Medição e otimização: o que realmente conta
As métricas de vaidade – gostos, seguidores, impressões – são tentadoras para as marcas de moda, mas não são muito significativas. O que realmente conta são os números-chave que podem ser diretamente associados aos resultados comerciais: Tráfego para a loja, taxa de conversão das redes sociais, retorno do investimento em publicidade (ROAS) das campanhas de compras e – crucial para o desenvolvimento da marca a longo prazo – sentimento da marca e quota de voz.
Os KPIs mais importantes para as marcas de moda nas redes sociais:
- Taxa de envolvimento: Gostos + comentários + guardados + partilhas / alcance – qualquer valor superior a 3 % é forte
- Taxa de cliques (CTR): Quantos utilizadores clicam das redes sociais para a loja – Referência: 1-3%.
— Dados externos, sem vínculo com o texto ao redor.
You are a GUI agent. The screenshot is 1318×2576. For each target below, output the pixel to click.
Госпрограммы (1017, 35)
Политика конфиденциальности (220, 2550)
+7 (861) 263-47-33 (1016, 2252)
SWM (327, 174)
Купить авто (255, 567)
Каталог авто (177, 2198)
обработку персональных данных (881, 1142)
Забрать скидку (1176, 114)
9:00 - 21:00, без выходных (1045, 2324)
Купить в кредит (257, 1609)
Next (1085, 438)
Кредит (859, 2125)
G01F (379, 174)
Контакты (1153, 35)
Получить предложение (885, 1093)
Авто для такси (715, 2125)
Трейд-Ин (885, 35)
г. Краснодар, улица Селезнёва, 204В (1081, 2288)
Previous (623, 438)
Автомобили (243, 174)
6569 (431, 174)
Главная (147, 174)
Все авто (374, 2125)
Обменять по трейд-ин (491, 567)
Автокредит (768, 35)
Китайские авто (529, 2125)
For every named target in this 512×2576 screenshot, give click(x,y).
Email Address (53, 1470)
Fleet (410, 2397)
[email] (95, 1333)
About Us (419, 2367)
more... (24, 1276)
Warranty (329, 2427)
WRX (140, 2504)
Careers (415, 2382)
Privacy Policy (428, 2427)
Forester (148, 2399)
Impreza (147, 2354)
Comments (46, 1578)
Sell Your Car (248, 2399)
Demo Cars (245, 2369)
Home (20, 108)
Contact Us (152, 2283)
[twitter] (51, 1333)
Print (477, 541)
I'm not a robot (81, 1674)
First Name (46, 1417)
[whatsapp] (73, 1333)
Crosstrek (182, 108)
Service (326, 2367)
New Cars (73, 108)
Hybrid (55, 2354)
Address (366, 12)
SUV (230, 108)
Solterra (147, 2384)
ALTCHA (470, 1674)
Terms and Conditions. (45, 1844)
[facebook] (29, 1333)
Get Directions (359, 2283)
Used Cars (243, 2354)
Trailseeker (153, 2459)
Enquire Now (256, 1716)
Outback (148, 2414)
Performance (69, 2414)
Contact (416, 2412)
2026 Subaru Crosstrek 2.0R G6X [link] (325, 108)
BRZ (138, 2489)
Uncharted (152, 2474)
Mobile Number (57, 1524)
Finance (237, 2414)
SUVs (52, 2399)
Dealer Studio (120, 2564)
- Taxa de conversão das redes sociais: quantos visitantes da loja compram – deve ser medida numa base específica da plataforma
- Custo por aquisição (CPA): despesa total / número de novos clientes das redes sociais
- Percentagem de saldos: particularmente valiosa no Instagram – os saldos indicam uma intenção de compra elevada
Uma dica prática para a medição: Utilize parâmetros UTM de forma consistente para todos os links de redes sociais para fazer uma distinção clara entre tráfego social orgânico e pago no Google Analytics 4. Sem o rastreio UTM, a atribuição de compras em publicações nas redes sociais é simplesmente impossível – e, por conseguinte, não é possível tomar uma decisão orçamental bem fundamentada.

Conteúdos gerados pelo utilizador por criadores e influenciadores: "Deixem que os conteúdos sejam criados".